BEGIN
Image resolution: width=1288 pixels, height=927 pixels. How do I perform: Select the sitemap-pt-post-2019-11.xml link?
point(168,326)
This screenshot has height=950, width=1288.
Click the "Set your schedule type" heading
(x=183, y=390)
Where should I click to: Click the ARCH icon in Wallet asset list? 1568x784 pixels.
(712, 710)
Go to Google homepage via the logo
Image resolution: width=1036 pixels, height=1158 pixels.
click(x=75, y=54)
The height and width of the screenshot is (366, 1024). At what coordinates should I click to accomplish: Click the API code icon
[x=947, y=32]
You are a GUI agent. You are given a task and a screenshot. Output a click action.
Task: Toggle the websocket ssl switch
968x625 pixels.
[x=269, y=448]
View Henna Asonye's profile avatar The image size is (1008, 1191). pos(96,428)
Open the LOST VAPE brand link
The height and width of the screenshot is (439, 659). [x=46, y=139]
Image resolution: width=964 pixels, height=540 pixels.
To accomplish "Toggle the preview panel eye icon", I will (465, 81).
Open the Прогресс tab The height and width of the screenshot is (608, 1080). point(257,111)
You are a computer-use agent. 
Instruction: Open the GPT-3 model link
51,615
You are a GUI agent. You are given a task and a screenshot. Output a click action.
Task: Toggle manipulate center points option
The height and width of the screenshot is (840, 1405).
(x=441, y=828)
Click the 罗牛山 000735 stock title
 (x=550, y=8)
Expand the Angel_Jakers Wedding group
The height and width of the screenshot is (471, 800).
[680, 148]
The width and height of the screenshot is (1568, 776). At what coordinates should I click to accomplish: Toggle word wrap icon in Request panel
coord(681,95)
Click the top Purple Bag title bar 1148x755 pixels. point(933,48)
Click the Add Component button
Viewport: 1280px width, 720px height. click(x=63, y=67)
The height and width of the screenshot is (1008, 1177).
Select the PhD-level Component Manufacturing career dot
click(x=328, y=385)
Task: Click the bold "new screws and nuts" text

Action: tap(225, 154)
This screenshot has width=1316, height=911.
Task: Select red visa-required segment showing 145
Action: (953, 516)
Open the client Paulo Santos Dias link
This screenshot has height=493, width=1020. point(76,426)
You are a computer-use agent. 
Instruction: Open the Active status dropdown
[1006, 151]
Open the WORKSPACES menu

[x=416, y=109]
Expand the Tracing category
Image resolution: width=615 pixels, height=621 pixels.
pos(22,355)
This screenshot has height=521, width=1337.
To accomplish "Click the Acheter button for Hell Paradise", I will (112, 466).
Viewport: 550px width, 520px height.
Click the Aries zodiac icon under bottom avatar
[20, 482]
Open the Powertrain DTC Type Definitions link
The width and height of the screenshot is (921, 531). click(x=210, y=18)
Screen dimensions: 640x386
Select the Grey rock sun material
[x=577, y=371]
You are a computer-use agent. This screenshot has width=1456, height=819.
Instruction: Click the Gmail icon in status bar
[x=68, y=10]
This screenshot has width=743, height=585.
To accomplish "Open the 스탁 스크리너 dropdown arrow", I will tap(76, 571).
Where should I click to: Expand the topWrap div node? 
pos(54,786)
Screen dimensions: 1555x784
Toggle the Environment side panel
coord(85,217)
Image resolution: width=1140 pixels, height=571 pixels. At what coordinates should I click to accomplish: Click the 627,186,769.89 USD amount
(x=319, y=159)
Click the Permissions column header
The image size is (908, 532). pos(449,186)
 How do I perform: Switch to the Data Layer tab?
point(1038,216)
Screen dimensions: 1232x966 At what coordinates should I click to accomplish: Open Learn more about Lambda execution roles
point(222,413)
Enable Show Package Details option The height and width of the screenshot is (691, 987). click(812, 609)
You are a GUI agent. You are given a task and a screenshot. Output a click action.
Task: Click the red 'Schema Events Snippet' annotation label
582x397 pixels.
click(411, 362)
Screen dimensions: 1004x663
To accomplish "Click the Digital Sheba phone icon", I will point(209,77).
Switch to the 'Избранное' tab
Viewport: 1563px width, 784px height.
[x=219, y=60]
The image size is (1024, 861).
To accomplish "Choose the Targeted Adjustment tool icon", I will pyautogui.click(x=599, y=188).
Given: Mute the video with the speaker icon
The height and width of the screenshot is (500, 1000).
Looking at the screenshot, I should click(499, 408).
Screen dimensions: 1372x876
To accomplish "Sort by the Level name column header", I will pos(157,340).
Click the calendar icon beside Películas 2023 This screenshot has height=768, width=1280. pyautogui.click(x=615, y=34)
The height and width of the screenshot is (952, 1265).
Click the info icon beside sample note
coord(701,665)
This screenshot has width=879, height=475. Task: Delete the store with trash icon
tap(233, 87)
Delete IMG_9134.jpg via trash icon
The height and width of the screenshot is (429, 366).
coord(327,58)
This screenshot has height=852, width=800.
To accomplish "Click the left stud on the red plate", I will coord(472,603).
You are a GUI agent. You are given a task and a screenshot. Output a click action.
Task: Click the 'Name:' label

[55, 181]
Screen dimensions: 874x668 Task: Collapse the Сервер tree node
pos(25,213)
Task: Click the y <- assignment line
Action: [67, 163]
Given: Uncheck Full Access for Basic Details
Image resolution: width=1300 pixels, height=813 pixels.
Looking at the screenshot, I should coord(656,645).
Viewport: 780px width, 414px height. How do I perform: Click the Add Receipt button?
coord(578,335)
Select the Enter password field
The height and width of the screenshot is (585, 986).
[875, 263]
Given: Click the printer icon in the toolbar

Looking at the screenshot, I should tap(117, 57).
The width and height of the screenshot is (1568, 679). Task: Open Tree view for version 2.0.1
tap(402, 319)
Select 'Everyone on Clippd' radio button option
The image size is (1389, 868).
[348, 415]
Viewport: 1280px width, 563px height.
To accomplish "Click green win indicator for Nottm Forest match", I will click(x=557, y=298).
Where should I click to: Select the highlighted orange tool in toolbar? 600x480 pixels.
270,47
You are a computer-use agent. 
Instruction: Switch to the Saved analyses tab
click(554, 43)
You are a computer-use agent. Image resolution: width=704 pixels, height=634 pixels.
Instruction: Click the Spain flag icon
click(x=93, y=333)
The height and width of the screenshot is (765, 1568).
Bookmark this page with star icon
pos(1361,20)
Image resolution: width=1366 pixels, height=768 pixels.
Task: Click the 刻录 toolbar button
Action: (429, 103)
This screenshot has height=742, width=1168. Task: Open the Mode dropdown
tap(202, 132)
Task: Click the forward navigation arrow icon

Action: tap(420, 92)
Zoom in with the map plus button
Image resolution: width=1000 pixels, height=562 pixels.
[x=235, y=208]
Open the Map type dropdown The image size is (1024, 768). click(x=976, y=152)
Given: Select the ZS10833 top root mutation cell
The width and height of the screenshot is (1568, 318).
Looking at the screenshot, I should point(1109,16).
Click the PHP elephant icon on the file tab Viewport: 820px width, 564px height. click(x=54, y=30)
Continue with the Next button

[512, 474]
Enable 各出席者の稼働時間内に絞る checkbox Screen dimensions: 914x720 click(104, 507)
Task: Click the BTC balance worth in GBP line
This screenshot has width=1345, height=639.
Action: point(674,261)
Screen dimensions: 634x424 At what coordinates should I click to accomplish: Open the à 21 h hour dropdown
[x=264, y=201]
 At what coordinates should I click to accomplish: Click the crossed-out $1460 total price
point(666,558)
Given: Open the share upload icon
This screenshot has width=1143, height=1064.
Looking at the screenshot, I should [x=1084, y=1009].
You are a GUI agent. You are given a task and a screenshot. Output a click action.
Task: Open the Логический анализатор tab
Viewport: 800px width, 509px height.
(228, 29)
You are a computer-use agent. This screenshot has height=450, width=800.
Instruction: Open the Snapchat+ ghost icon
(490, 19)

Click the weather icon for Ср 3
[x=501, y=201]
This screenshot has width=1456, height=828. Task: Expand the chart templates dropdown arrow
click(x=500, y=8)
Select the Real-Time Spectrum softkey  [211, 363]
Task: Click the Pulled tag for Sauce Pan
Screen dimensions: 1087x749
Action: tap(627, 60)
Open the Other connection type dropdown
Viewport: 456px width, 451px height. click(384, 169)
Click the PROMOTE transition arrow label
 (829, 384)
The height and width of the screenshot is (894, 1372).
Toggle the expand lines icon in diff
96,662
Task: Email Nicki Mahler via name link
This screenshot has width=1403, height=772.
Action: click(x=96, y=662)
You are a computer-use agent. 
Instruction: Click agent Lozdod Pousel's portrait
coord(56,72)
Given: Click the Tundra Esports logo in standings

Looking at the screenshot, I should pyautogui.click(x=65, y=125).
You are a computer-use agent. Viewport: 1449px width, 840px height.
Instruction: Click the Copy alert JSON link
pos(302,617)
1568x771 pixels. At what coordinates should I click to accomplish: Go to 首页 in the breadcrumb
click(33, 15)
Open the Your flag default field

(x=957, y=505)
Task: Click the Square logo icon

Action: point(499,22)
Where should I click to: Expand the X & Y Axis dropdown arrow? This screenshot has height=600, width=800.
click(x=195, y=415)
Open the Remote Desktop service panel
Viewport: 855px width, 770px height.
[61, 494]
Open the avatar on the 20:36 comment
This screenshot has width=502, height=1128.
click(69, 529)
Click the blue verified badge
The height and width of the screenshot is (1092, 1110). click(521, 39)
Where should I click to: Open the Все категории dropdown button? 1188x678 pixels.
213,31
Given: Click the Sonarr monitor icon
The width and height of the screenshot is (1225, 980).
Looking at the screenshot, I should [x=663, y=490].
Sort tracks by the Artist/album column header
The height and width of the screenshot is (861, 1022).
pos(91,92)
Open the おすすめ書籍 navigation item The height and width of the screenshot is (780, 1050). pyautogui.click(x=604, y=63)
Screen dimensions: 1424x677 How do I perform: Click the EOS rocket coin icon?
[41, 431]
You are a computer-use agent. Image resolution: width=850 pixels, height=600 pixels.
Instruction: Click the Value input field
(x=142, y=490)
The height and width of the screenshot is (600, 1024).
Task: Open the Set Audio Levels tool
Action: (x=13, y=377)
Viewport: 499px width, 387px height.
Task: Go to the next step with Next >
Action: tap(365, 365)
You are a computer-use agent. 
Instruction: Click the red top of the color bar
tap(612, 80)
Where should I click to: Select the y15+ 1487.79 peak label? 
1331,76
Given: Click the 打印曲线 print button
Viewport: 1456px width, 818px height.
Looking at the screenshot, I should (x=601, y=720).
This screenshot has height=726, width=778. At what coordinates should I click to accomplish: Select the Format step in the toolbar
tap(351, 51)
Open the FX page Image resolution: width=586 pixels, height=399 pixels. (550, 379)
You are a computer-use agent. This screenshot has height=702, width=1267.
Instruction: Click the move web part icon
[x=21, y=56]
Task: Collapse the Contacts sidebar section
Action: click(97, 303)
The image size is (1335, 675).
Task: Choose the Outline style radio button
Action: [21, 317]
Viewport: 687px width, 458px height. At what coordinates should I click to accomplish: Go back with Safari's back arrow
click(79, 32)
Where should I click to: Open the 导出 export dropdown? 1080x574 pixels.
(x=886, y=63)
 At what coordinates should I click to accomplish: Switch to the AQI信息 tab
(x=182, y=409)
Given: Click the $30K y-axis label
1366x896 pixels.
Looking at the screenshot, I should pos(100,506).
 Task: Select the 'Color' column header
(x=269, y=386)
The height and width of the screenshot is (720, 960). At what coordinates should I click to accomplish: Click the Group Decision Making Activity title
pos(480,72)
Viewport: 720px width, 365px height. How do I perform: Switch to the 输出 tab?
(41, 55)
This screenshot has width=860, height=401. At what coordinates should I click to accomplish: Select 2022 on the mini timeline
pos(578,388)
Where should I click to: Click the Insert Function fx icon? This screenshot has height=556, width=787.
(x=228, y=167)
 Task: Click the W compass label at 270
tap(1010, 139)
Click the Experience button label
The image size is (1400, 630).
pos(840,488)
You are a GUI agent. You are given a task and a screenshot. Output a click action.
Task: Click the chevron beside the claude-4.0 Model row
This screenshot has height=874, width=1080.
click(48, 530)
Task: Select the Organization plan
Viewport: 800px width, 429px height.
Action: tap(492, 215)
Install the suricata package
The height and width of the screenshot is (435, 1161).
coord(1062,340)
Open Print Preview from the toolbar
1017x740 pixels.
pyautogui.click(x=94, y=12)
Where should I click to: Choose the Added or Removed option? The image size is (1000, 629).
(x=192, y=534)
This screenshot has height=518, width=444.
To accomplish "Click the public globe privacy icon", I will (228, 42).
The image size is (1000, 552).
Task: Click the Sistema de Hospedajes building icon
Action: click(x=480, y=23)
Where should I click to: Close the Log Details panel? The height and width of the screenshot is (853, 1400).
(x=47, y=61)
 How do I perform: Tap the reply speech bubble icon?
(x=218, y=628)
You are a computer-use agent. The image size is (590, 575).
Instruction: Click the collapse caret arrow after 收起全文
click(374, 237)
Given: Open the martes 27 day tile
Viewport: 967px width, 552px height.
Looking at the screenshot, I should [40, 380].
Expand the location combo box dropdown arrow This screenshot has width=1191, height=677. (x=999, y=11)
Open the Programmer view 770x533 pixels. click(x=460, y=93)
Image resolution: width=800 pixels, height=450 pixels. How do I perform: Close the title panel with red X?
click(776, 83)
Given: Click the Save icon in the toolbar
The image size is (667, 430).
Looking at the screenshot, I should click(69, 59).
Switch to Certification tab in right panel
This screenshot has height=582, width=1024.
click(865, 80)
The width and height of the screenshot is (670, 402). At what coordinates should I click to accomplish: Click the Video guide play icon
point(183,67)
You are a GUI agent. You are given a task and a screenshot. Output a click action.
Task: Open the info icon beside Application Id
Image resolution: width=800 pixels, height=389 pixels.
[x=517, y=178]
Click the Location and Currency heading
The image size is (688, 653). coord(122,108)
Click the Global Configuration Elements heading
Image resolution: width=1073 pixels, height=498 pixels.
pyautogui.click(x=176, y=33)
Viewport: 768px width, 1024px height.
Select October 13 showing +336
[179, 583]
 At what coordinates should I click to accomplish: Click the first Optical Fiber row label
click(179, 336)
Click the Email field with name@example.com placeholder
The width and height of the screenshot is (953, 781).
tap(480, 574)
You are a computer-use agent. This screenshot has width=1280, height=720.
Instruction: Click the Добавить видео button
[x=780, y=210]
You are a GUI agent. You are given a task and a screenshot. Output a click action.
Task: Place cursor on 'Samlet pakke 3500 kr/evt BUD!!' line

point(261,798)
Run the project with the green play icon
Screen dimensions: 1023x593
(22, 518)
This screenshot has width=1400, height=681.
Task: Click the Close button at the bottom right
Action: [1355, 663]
END
What the task requires:
Show every line of the entries above where the word "Email" occurs.

Solution:
Task: Email Nicki Mahler via name link
Click the Email field with name@example.com placeholder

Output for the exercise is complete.